Der 1954 in Bratislava geborene Babiš hat seit 1990 eine erstaunliche Karriere gemacht. Manche vergleichen seinen Aufstieg mit dem von Silvio Berlusconi in Italien. Er machte aus seinem Düngemittel- und Futterbetrieb ein Agrarimperium, das längst die Grenzen Tschechiens überschritten hat. Und er stieg anschließend in die Medienindustrie ein und kaufte die Zeitungen »Mlada fronta dnes«, und »Lidove Noviny«. Zwar dementiert Babiš, auf deren Inhalte Einfluss zu nehmen. Doch wer zahlt, bleibt wohl nicht unberücksichtigt.

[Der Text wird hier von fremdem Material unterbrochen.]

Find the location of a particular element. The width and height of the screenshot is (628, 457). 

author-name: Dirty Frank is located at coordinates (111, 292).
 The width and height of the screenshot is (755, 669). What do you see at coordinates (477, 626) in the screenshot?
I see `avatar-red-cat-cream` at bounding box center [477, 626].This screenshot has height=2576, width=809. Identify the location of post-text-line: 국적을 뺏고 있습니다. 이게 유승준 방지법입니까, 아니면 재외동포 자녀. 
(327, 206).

Sein Vater war in der sozialistischen Tschechoslowakei für den Außenhandel tätig, die Familie verbrachte einige Jahre in Paris und Genf. Nach dem Studium an der Wirtschaftshochschule in Bratislava - er war dem Beispiel des Vaters gefolgt und hatte Außenhandel studiert - begann Andrej seine berufliche Laufbahn im Landwirtschaftsunternehmen Petrimex, in dessen Auftrag er von 1985 bis 1991 in Marokko arbeitete. Nach der friedlichen Spaltung der Tschechoslowakei wurde das Prager Büro von Petrimex aufgelöst. Babiš witterte seine Chance und baute aus dem Nachlass der Firma sein Imperium auf. Zu seiner Holding Agrofert gehören derzeit mehr als 200 Lebensmittel- und Chemieunternehmen mit 28 000 Mitarbeitern. Forbes schätzt sein Vermögen inzwischen auf zwei Milliarden Dollar.

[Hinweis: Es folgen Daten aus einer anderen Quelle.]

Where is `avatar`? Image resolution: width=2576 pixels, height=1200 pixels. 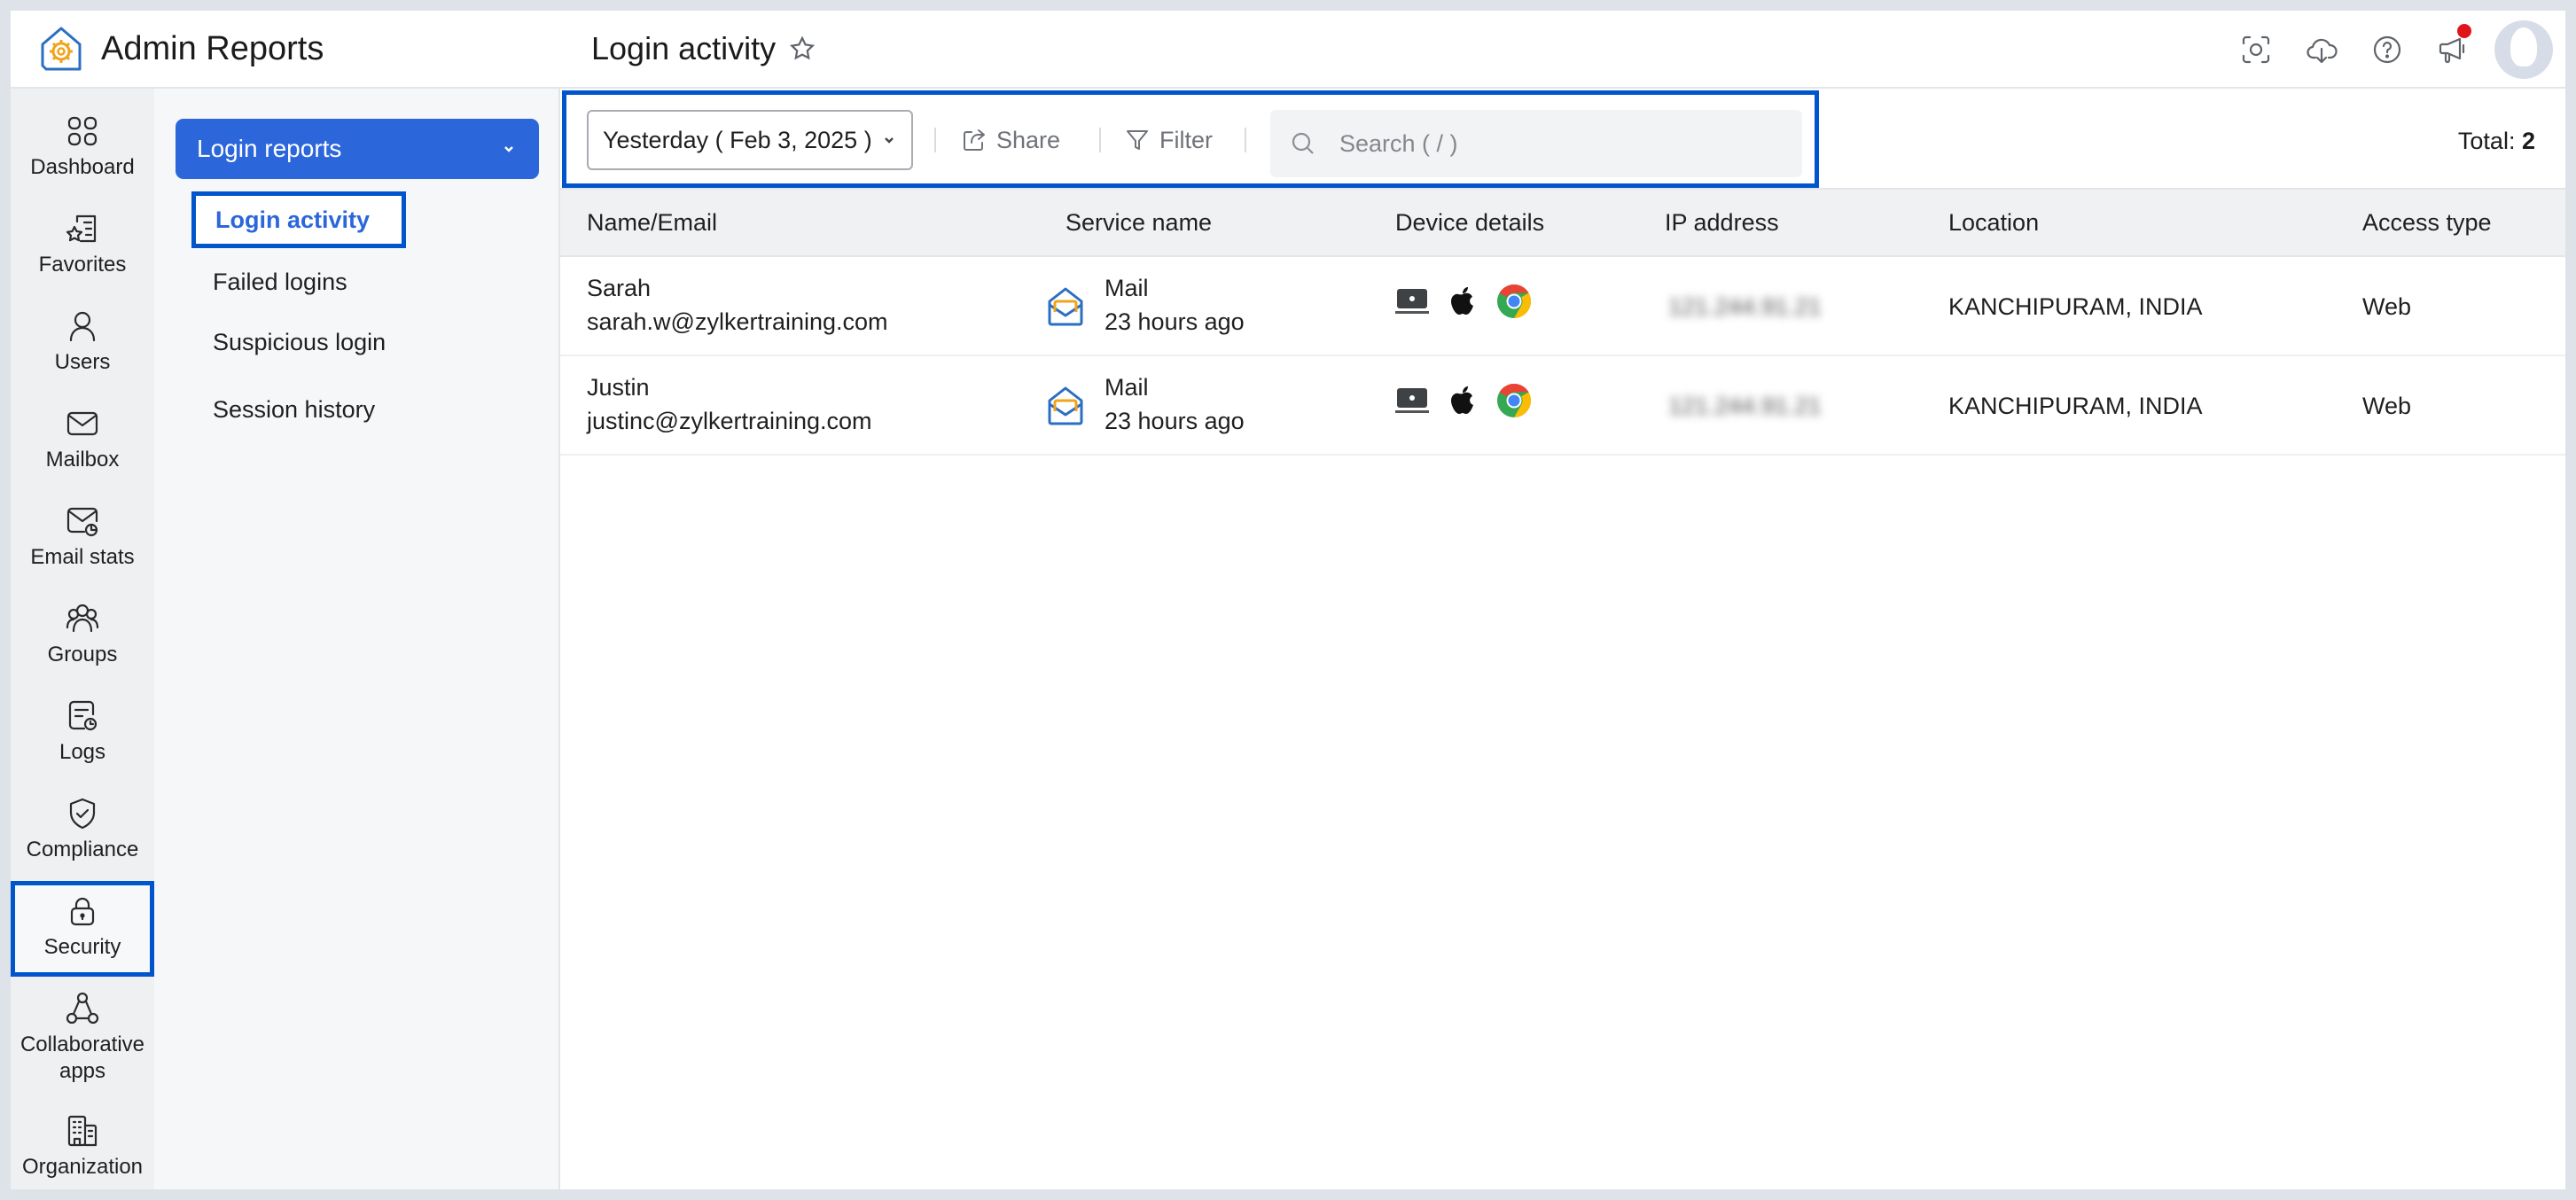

Seit 1980 gehörte er auch der KPTsch an. »Mein Kaderprofil ist nicht ideal«, gab Babiš zu. Die Behörde zur Aufarbeitung der »kommunistischen« Geschichte in Bratislava fand Dokumente, in denen von einer Zusammenarbeit mit der Staatssicherheit die Rede ist. Doch gegen diesen Vorwurf geht Babiš in der Slowakei mit juristischen Mitteln vor. Große Teile des tschechischen Wahlvolks stören sich daran ohnehin kaum noch.

Die Sozialdemokraten jedenfalls könnten seine Partei für eine Regierung gut gebrauchen. Denn die CSSD benötigt viel Geld zur Umsetzung ihrer Pläne. Eine Koalition mit ANO könnte hilfreich sein. Zu etwaigen Koalitionsverhandlungen wird es allerdings noch Zeit brauchen. Am Abend des zweiten Wahltages reiste Babiš erst einmal in eigenen Geschäften nach Paris. Tschechiens Staatspräsident Miloš Zeman räumte ein, dass man der Partei ANO Respekt entgegenbringen müsse und ihr eine Schonfrist von 100 Tagen einräumen sollte, um sich politisch zu entscheiden.